▶ Exercise description: Repeat only the stretch of lines below that runs from the line with "Task: Click the Quiz checklist icon" through the line with "This screenshot has width=694, height=449.", unaltered.

........

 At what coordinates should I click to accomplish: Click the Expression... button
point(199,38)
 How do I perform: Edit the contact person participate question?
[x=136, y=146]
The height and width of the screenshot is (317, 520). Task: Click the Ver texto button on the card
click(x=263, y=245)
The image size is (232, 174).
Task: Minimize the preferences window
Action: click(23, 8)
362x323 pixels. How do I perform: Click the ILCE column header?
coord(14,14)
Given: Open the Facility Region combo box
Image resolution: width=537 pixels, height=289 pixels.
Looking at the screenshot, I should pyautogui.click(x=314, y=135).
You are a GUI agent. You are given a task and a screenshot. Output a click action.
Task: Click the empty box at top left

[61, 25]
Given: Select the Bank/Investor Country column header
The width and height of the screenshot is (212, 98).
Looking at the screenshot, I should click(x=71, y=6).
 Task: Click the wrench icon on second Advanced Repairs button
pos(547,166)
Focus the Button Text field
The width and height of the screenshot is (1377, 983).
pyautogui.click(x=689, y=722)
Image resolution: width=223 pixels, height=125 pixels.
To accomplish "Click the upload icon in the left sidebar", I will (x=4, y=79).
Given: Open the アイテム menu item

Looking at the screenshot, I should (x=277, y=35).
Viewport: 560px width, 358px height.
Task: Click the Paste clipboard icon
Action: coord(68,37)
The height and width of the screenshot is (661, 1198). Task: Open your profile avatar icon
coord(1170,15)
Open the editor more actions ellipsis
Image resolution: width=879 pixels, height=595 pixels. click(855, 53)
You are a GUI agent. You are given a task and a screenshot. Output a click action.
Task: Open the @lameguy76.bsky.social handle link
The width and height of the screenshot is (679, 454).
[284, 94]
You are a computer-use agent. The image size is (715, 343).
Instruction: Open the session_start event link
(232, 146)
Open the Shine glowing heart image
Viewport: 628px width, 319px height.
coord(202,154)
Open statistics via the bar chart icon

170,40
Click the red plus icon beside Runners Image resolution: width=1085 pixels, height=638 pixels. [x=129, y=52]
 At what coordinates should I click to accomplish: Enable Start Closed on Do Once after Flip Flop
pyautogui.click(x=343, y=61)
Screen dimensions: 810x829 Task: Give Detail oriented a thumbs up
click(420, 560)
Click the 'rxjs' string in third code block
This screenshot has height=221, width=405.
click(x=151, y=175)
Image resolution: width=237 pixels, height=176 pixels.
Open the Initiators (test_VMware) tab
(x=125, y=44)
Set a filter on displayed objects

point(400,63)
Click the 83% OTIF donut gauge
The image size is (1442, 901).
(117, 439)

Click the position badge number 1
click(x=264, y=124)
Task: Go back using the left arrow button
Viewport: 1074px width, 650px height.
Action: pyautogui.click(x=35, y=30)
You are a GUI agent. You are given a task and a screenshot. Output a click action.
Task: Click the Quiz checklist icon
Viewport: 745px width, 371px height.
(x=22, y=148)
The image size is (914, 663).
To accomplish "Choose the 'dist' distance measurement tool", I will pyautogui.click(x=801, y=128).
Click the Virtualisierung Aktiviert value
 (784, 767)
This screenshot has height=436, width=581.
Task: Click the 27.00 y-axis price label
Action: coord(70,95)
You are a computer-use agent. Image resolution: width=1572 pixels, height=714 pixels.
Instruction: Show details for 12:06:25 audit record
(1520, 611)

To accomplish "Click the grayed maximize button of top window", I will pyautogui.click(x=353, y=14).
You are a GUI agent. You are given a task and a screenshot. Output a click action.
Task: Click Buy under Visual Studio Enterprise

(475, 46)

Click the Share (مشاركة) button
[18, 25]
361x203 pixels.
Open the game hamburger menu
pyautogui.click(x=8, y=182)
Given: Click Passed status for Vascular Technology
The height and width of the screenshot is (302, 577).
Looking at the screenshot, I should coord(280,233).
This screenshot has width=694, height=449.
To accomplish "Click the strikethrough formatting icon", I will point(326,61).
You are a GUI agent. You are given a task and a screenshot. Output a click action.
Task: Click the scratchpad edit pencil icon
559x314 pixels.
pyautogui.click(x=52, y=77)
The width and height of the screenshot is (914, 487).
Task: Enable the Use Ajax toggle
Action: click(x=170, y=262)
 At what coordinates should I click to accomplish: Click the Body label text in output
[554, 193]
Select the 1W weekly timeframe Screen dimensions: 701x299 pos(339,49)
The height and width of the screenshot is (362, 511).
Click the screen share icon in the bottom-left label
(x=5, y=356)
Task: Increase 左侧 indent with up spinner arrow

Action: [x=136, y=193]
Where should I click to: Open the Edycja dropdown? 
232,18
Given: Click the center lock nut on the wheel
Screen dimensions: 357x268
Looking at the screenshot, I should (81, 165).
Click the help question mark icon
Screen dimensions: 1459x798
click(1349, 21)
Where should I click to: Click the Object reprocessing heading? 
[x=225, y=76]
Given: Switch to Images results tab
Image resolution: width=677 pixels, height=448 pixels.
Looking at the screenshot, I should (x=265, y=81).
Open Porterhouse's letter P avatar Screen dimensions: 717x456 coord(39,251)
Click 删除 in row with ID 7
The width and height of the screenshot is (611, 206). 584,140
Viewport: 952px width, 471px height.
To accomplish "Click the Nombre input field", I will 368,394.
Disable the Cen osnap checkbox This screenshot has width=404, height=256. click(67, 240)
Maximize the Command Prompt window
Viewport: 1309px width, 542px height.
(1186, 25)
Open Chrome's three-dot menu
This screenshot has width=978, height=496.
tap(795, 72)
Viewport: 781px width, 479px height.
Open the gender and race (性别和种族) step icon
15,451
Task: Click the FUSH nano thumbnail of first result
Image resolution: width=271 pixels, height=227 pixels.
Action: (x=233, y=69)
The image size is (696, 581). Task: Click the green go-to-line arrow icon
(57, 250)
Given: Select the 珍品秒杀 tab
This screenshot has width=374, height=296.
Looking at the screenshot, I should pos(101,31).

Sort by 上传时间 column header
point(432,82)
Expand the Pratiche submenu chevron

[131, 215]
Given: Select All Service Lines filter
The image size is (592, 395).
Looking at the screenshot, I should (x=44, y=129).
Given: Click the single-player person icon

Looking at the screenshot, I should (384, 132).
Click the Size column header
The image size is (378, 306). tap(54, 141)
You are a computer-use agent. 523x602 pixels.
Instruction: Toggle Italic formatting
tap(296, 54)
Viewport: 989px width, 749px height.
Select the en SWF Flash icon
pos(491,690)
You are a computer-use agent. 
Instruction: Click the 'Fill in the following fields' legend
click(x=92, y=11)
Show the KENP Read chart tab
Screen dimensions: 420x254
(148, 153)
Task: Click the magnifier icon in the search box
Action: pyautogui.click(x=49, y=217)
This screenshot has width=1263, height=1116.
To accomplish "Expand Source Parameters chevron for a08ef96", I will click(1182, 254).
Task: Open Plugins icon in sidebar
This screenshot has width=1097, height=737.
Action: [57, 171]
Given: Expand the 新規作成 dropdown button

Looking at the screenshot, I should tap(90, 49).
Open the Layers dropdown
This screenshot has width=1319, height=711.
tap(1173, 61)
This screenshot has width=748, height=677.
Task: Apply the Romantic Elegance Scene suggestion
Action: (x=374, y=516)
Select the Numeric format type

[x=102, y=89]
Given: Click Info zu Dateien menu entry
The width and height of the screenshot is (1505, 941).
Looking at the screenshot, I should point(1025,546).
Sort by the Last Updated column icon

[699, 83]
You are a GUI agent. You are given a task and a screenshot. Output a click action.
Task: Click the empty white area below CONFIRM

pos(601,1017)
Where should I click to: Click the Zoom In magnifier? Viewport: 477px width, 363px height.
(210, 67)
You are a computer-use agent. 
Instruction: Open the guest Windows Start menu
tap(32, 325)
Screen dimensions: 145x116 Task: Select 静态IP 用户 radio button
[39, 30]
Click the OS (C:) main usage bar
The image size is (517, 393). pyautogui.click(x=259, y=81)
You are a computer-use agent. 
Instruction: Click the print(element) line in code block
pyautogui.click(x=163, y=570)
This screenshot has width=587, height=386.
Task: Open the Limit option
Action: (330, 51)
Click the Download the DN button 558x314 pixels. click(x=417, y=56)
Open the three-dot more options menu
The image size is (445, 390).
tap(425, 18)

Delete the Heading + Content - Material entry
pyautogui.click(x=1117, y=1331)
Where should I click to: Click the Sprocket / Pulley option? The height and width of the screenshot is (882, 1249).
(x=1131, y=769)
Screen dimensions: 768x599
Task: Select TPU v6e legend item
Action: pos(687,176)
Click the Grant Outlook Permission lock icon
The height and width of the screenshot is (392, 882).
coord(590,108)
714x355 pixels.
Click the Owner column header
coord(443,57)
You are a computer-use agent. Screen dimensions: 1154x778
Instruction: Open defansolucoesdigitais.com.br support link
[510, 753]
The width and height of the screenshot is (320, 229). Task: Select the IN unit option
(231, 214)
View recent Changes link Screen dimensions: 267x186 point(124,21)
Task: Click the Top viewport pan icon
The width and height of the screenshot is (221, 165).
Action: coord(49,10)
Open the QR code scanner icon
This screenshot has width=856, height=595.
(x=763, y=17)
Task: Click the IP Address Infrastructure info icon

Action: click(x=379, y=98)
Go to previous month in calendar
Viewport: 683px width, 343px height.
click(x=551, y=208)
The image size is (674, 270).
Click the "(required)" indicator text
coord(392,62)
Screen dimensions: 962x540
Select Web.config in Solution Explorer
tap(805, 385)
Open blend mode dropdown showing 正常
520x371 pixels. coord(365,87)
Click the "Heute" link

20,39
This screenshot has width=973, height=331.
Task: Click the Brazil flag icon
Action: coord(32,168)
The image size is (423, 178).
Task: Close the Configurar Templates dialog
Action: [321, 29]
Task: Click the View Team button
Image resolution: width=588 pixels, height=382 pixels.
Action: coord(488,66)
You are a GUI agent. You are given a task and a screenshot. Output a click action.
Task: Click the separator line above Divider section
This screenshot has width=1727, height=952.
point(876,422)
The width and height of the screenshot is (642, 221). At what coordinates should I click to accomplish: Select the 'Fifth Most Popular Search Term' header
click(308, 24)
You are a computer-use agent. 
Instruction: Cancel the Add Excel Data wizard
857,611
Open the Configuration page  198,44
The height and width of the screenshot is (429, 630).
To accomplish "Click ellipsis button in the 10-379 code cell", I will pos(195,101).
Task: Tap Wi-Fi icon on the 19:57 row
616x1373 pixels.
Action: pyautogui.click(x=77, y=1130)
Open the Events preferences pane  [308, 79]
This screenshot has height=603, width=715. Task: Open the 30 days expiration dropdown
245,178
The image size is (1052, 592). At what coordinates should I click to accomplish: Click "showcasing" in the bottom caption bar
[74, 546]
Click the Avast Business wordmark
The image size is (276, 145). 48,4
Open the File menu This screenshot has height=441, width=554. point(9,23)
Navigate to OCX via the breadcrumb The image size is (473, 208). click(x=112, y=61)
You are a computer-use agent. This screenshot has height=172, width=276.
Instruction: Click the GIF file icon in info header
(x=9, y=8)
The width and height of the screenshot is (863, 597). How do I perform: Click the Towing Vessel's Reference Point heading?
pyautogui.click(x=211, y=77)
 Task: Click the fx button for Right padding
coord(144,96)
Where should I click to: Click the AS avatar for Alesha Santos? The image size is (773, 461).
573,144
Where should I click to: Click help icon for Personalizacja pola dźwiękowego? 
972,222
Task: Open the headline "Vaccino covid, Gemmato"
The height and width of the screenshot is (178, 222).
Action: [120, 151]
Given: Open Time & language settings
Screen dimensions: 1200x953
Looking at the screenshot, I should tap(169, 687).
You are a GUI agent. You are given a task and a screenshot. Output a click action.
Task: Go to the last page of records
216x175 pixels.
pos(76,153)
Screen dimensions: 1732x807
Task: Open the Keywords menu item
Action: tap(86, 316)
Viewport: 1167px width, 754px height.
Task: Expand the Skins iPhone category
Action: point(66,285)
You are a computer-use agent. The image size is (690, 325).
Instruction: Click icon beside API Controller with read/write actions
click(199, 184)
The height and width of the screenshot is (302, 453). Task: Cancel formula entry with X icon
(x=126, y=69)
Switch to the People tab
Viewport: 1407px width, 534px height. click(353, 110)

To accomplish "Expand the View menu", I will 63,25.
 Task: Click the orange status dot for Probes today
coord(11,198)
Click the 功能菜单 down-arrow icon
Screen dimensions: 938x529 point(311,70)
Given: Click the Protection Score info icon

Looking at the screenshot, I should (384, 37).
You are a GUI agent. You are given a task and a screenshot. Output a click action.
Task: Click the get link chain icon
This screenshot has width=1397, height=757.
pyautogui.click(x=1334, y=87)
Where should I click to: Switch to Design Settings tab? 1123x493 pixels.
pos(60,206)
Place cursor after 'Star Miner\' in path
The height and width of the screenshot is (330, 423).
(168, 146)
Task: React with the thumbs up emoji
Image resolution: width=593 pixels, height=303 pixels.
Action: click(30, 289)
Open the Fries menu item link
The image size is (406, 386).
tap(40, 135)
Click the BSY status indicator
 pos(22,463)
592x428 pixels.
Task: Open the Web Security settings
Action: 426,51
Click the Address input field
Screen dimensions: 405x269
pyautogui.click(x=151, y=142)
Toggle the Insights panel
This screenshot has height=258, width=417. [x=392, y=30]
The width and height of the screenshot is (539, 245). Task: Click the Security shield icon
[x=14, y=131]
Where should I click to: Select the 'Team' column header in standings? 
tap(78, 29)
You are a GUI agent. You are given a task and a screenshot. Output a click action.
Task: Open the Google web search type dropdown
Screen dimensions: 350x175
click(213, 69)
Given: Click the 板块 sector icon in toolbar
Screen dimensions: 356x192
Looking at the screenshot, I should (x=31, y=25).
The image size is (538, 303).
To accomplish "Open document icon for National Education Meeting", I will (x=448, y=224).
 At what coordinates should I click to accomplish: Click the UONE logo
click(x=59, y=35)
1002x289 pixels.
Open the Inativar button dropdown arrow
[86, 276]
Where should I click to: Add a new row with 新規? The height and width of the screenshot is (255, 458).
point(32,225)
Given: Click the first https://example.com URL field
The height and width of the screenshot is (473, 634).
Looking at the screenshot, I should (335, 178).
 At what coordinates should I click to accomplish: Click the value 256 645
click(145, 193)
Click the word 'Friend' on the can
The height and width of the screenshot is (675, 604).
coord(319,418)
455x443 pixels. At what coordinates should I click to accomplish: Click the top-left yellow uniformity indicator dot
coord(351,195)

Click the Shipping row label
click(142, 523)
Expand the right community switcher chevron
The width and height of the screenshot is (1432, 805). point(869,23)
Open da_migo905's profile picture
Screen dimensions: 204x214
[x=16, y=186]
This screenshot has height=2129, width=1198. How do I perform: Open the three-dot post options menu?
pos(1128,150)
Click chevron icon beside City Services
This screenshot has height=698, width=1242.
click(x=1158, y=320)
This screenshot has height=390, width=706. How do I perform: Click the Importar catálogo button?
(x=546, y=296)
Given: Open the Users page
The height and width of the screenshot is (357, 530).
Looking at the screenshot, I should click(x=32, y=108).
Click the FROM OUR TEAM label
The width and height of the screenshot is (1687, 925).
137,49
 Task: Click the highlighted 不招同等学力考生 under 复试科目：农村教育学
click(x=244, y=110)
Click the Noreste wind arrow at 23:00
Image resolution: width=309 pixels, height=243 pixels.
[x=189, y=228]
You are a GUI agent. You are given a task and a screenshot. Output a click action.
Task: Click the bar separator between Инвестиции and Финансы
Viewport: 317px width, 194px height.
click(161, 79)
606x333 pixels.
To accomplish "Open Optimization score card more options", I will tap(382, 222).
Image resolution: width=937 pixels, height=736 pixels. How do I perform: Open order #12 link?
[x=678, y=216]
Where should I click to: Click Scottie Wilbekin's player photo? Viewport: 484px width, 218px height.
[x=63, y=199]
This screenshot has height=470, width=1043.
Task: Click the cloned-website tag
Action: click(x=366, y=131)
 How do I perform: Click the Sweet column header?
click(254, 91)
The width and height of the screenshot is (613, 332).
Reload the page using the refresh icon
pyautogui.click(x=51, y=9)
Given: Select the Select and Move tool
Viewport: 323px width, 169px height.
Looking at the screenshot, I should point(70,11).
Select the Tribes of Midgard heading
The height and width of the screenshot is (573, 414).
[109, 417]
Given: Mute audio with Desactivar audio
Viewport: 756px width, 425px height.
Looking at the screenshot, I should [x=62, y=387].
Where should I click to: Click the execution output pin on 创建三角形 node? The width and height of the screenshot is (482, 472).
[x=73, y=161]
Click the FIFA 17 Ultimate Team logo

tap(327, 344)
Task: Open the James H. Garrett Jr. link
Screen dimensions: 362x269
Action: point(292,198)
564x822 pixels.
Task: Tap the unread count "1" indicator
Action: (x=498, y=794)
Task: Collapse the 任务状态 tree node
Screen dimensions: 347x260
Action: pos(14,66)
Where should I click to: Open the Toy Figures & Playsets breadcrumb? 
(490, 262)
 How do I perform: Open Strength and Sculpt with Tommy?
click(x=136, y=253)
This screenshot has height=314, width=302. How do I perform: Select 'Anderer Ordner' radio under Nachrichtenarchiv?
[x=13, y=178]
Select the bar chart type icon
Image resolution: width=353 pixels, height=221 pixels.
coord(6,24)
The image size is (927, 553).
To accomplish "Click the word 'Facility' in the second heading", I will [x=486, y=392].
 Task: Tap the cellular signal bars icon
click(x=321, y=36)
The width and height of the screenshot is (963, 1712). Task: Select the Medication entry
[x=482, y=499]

........

▶ Exercise result:
Task: Click the Quiz checklist icon
Viewport: 745px width, 371px height.
(x=22, y=148)
The image size is (914, 663).
To accomplish "Choose the 'dist' distance measurement tool", I will pyautogui.click(x=801, y=128).
Click the Virtualisierung Aktiviert value
 (784, 767)
This screenshot has height=436, width=581.
Task: Click the 27.00 y-axis price label
Action: coord(70,95)
You are a computer-use agent. Image resolution: width=1572 pixels, height=714 pixels.
Instruction: Show details for 12:06:25 audit record
(1520, 611)

To accomplish "Click the grayed maximize button of top window", I will pyautogui.click(x=353, y=14).
You are a GUI agent. You are given a task and a screenshot. Output a click action.
Task: Click Buy under Visual Studio Enterprise

(475, 46)

Click the Share (مشاركة) button
[18, 25]
361x203 pixels.
Open the game hamburger menu
pyautogui.click(x=8, y=182)
Given: Click Passed status for Vascular Technology
The height and width of the screenshot is (302, 577).
Looking at the screenshot, I should coord(280,233).
This screenshot has width=694, height=449.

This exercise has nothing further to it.